With the dials on the Japan Quake claims estimate totalizer spinning faster than Peter Mandelson in a tumble drier, it takes a level head to focus on the fundamentals of the global insurance business. One like that surmounting the neck of Lloyd’s deputy chairman Graham “Chalky” White, who reminded delegates at Qatar’s fifth annual MultaQa conference this week that “Insurance isn’t banking.”
Like someone visualising an elderly relative in the hope of prolonging the sexual act, denizens London’s major insurance broking houses are focusing on the human misery of those caught up in last week’s quake-tsunami-nuke triple whammy in a vain attempt to avoid hissing like overexcited pressure cookers at the glorious prospect of rising rates and hence commissions.

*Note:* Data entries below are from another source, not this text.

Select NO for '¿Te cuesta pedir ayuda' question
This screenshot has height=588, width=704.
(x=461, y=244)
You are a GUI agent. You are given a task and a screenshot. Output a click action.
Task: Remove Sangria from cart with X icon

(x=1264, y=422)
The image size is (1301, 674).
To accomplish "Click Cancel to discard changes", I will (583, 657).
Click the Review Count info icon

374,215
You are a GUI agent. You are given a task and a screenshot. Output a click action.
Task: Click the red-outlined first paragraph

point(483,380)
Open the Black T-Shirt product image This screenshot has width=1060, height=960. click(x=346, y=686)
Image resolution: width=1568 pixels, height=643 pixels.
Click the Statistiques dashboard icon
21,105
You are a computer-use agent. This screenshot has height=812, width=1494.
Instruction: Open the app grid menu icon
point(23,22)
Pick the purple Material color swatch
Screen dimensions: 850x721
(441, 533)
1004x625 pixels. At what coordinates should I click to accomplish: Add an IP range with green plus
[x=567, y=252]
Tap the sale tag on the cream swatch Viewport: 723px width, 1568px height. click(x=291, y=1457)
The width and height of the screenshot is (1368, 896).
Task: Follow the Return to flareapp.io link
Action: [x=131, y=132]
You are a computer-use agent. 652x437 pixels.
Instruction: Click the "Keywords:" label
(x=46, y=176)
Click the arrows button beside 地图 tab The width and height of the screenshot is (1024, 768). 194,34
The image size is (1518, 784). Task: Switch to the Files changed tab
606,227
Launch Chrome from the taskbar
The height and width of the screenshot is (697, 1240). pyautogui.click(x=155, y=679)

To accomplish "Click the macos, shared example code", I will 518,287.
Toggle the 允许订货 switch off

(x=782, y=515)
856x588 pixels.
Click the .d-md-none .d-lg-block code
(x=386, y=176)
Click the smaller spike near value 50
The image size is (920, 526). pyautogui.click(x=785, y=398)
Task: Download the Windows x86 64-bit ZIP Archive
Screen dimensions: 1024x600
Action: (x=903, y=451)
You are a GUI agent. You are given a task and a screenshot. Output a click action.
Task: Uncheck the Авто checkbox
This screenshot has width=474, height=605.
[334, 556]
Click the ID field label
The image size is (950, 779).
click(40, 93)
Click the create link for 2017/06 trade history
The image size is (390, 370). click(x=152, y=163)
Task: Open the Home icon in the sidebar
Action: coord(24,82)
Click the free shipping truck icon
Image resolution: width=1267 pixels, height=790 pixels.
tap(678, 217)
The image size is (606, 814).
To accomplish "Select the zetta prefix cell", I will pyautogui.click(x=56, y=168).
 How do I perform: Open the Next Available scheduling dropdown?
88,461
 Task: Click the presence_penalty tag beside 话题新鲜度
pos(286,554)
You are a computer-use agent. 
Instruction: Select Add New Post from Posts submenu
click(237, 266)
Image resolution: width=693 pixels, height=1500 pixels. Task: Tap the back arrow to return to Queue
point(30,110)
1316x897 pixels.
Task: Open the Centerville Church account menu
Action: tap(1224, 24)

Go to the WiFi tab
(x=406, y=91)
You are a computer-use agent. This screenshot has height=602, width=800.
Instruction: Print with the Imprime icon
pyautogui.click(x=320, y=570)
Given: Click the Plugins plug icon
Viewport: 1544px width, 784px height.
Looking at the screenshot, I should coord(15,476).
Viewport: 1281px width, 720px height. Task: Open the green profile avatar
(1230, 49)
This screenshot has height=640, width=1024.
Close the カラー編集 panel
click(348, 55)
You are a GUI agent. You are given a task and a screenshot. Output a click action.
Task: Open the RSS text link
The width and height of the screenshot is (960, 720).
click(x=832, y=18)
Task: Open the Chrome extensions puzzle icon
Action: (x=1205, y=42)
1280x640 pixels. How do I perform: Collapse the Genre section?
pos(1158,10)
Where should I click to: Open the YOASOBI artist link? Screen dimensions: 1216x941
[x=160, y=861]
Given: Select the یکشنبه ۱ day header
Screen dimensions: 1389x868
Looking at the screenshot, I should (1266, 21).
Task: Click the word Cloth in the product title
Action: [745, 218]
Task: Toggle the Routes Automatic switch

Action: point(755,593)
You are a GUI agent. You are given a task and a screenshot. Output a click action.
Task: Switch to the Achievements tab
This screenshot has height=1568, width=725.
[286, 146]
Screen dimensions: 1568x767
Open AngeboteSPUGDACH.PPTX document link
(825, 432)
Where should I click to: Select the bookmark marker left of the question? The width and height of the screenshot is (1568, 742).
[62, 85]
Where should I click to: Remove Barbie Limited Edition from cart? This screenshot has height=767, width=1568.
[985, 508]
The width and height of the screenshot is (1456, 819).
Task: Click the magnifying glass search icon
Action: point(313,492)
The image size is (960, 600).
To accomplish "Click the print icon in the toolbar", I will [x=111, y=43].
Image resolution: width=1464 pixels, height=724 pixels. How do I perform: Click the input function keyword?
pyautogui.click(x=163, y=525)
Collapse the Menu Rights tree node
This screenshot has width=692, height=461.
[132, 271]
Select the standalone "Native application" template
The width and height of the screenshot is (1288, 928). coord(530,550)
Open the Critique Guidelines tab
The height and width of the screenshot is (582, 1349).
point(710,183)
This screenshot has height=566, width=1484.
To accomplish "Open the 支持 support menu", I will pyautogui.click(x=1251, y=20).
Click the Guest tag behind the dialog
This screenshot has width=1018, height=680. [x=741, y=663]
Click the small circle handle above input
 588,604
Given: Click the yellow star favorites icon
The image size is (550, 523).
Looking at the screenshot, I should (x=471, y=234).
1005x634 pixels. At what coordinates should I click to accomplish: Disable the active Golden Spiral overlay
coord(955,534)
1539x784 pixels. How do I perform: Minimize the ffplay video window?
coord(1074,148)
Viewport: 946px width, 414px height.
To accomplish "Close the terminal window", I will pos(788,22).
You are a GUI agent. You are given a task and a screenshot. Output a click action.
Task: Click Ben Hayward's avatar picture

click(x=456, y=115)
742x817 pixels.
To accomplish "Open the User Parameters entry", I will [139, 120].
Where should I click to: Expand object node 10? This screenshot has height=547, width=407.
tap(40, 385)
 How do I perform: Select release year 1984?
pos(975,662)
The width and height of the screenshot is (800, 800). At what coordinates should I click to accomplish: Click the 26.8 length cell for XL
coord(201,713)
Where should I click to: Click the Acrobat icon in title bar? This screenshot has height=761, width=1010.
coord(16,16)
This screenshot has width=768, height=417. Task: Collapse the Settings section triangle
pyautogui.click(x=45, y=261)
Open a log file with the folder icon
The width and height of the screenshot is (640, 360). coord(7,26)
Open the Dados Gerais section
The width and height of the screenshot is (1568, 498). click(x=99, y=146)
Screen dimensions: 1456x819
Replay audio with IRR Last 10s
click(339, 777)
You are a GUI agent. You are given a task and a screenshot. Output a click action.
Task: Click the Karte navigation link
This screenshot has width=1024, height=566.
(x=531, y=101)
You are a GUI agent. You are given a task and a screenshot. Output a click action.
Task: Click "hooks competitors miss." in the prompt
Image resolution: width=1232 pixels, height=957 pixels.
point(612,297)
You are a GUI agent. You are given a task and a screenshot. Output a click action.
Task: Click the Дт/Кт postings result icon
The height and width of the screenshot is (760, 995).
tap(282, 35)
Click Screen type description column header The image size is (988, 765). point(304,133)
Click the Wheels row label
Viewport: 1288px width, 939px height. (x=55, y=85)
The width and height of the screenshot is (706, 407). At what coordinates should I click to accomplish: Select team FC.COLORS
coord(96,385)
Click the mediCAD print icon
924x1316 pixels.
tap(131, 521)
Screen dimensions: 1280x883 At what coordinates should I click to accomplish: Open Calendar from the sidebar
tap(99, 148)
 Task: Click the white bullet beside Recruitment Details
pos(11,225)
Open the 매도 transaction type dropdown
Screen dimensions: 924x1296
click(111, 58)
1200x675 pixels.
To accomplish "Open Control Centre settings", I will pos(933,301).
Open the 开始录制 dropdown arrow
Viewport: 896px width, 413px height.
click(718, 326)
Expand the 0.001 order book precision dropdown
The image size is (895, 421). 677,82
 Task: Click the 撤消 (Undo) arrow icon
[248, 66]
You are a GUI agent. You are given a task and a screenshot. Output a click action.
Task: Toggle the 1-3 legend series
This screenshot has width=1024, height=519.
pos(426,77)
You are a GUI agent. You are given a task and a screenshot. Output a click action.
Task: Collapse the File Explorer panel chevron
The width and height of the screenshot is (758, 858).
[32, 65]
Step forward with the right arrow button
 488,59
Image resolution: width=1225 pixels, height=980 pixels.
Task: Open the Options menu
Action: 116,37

At times like these, it takes a practical man to remind us that low rates – along with meddling regulators and measley investment returns –are one of the major challenges facing insurers today. “We must ensure we are regulated as insurers, by people who understand the needs of the insurance community,” White insisted. Perhaps some kind of self-regulation would do the trick.
“Mutton never tastes quite as good as lamb,” he reflected ruefully by way of allusion to the fact that brokers should make sure their insurance buying clients understand they’ll get what they pay for and should focus on security not price and thus allow insurers to charge a bit more for the cover they offer. After all, he reminds us, the property and casualty (re)insurance industry has made an annual underwriting profit only five times since 1975 – hence the notable poverty of its senior practitioners in comparison with those bloody bankers who get away with murder.
In an uncharacteristic lapse into crass genderism, White said he found it “very disappointing” that the European Court of Justice has ruled out discriminating on the basis of sex. “Motor insurers,” he lamented, “will no longer be able to quote a higher premium for young male drivers than for young female drivers – even though the latter pose a higher risk.”
You can’t say things like that, surely!